Armie Hammer (à esquerda) e Leonardo DiCaprio que vivem, respectivamente, Hoover e Tolson. Apesar de nunca asumir, especula-se sobre o envolvimento pessoal dos dois agentes.

Se, entretanto, John mostrava-se um verdadeiro herói norte-americano, muitos duvidavam de seu talento como diretor da organização – e mesmo de seu caráter. O próprio filme questiona se os grandes feitos atribuídos a Edgar foram, de fato, realizados por ele. Em  relação ao seu comportamento, Edgar nunca foi casado – mas frequentemente era visto ao lado de Tolson, o que aumentava as especulações sobre sua homossexualidade. Sob seu caráter, já no fim de seu mandato, Hoover era acusado de passar mais tempo tentando destruir figuras com quem não simpatizava do que combatendo o crime propriamente. Na política, por exemplo, Edgar enfrentava um novo embate a cada troca de presidente devido, sobretudo, ao fato de manter um arquivo confidenial com informações (verdadeiras, supostas ou falsas) de várias personalidades famosas que poderiam destruir suas reputações. Com a morte de Hoover, a maior parte destas informações se perderam – apesar de que algumas poucas foram encontradas ao longo dos anos.

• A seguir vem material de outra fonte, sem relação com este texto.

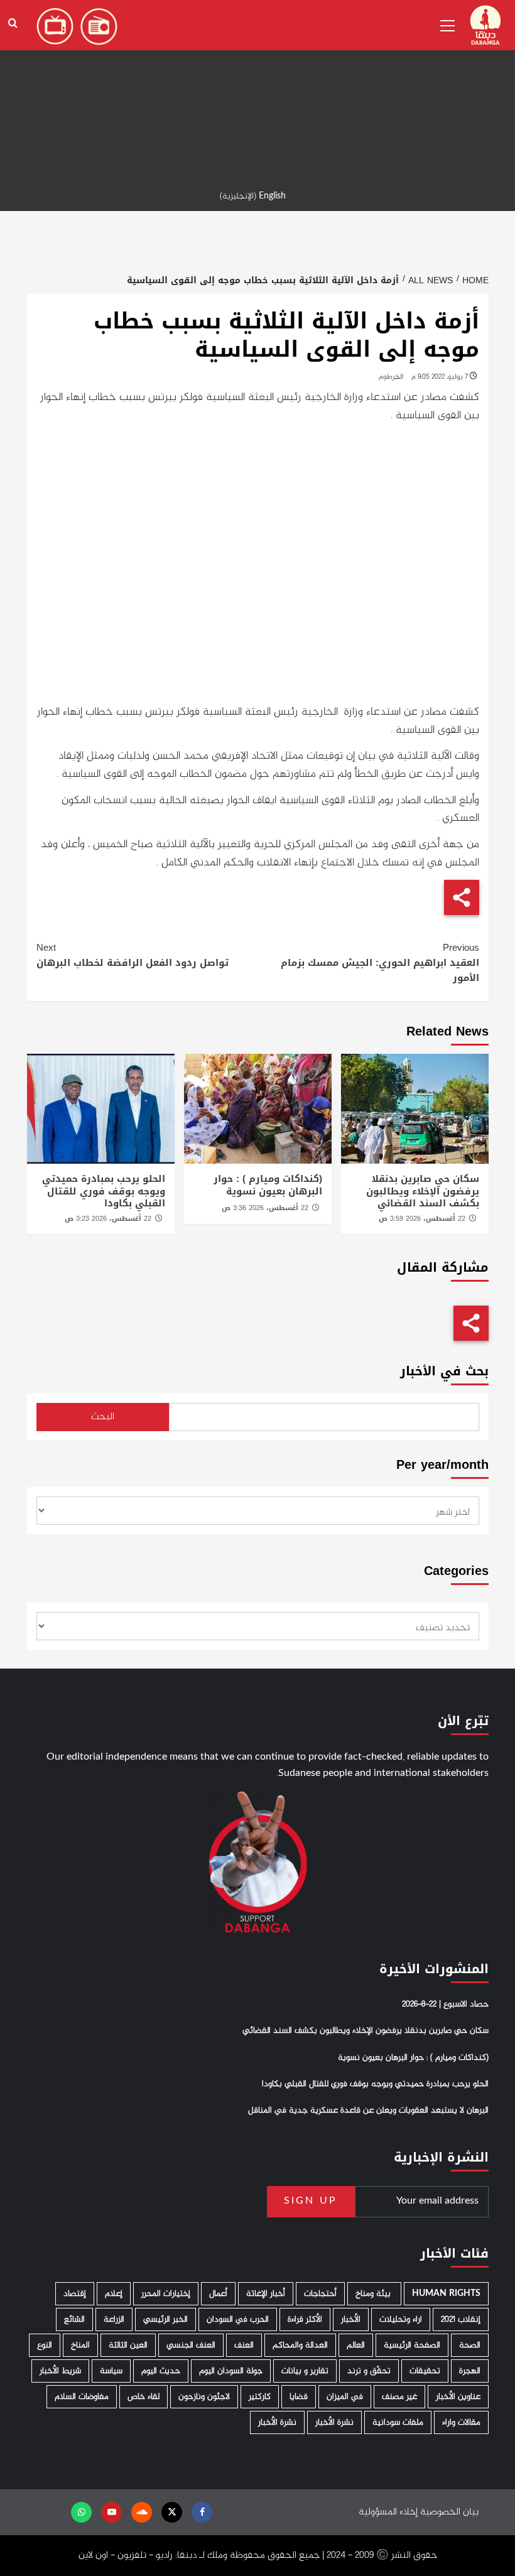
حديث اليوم (160, 2371)
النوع (44, 2345)
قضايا (299, 2396)
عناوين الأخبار (458, 2396)
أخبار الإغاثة (265, 2293)
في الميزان (345, 2396)
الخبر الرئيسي (165, 2319)
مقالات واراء (461, 2422)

DiCaprio, como Hoover em seus últimos anos. A equipe de maquiagem do filme tem sido bem criticada pelo exagero dado à produção.

O filme de Clint não chega a ser um clássico. Longe disto, J. Edgar dividiu opiniões da critica e do público. Enquanto alguns consideram a produção excelente, outros torcem o nariz para a história, alegando a falta de enredo na narrativa, a maquiagem extravagante (o que não deixa de ser verdade), a iluminação e fotografia em partes inadequadas e, obviamente, a atuação de seus atores. Enquanto a veterana Judi Dench arranca elogios por sua interpretação de Anna Marie, a mãe puritana de Edgar, Leonardo DiCaprio divide opiniões. Certamente, não foi a melhor atuação de DiCaprio – contrariando a muitos que acreditavam que o ator seria indicado ao Oscar – , mas também não se pode acusa-lo de não ter deixado sua marca no personagem.

J. Edgar é uma trama para poucos. Ao que tudo indica, no Brasil o filme é recebido sem muito alarde. John não é tã0 conhecido no país por seus feitos grandiosos – talvez passará a ser agora com o longa (não por sua contribuição às forças policiais, mas como “o diretor homossexual do FBI”). Uma lástima. Clint consegue fazer um filme honesto que não julga sua personagem por antecipação, mas nos dá plenas condições de até mesmo sentir compaixão por uma figura como Hoover – feito possível somente a grandes artistas.